前回は、座っている時も脊柱のダブルS字カーブを保持できると健康的な生活を送れることをお話ししました。健康的な体と十分な筋力を持った皆さんにとって座位姿勢を整えるという事は、さほど難儀な事ではありません。しかし健常の筋力を失った方(高齢者、障がい者など)にとっては、負担なく座り続けることが大変になります。

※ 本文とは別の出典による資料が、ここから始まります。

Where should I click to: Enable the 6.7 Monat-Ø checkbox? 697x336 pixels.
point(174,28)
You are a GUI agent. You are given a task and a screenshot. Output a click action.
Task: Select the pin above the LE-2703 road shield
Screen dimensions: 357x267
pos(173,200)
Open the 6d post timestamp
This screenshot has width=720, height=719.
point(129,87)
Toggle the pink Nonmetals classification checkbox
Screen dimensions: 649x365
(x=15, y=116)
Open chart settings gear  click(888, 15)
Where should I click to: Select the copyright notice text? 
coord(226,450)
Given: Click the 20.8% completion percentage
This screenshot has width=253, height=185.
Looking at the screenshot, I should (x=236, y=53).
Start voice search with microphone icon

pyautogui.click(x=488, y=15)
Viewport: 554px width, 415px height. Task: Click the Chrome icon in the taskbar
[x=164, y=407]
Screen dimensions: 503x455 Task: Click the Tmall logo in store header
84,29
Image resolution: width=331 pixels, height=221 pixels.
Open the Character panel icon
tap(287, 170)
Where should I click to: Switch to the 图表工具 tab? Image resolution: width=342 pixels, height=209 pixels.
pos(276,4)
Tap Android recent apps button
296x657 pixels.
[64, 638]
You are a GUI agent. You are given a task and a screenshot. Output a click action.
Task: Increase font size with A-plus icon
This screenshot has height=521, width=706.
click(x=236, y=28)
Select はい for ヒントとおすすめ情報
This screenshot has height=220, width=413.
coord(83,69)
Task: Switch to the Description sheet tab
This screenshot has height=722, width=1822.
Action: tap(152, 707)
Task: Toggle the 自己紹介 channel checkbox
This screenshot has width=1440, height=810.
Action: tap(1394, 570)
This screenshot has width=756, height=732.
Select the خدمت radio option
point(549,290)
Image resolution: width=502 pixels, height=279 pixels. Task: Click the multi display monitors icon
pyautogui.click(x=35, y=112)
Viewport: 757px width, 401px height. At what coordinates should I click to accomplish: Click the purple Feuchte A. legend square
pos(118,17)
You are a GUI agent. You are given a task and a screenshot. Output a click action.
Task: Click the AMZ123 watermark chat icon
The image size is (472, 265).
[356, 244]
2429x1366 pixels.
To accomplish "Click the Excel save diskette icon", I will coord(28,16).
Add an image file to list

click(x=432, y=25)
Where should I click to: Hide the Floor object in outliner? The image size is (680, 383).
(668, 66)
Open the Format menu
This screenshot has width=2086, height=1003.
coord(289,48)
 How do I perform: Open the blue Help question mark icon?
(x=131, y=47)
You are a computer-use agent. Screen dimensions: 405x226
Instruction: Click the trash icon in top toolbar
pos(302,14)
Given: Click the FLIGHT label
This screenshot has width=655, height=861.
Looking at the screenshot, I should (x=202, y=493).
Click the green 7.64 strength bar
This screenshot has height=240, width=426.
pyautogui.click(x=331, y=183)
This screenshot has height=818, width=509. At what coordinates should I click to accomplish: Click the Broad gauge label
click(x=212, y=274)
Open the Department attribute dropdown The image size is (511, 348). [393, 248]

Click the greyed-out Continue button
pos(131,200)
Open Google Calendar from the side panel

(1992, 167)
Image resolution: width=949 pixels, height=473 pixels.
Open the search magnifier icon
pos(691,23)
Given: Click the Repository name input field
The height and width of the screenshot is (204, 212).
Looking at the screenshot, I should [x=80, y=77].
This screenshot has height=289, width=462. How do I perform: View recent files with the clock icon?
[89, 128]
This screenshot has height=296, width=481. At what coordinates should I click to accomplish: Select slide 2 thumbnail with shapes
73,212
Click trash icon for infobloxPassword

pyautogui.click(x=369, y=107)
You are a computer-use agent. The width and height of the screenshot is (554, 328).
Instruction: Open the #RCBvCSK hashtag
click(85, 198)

Fig13-1は健常者が車椅子に座った様子です。普段から車椅子ユーザーを見ている読者にとっては、違和感じないでしょう。

 

 

Fig13-1 背ベルト調整していない座位姿勢〉

 

 

Fig13-2は、シーティング後の健常者です。背筋がきれいに伸びています。

 

 

 

〈Fig13-2 背ベルト調整後の座位姿勢〉

 

 

 

これは車椅子に装備されている背ベルトを適切に調整したからです。背ベルト調整とは、私たちが、靴ひもを締め直すのと同じです。つまりFig13-1は、ひもが緩みフィット感のない靴で長距離を歩いているようなものです。背ベルトを調整してあげる、体にあった車椅子を用意してあげることもシーティングエンジニアの役割です。

 

もしあなたが当事者ならば、どちらの車椅子に座りたいですか?

また木曜日にお会いしましょう。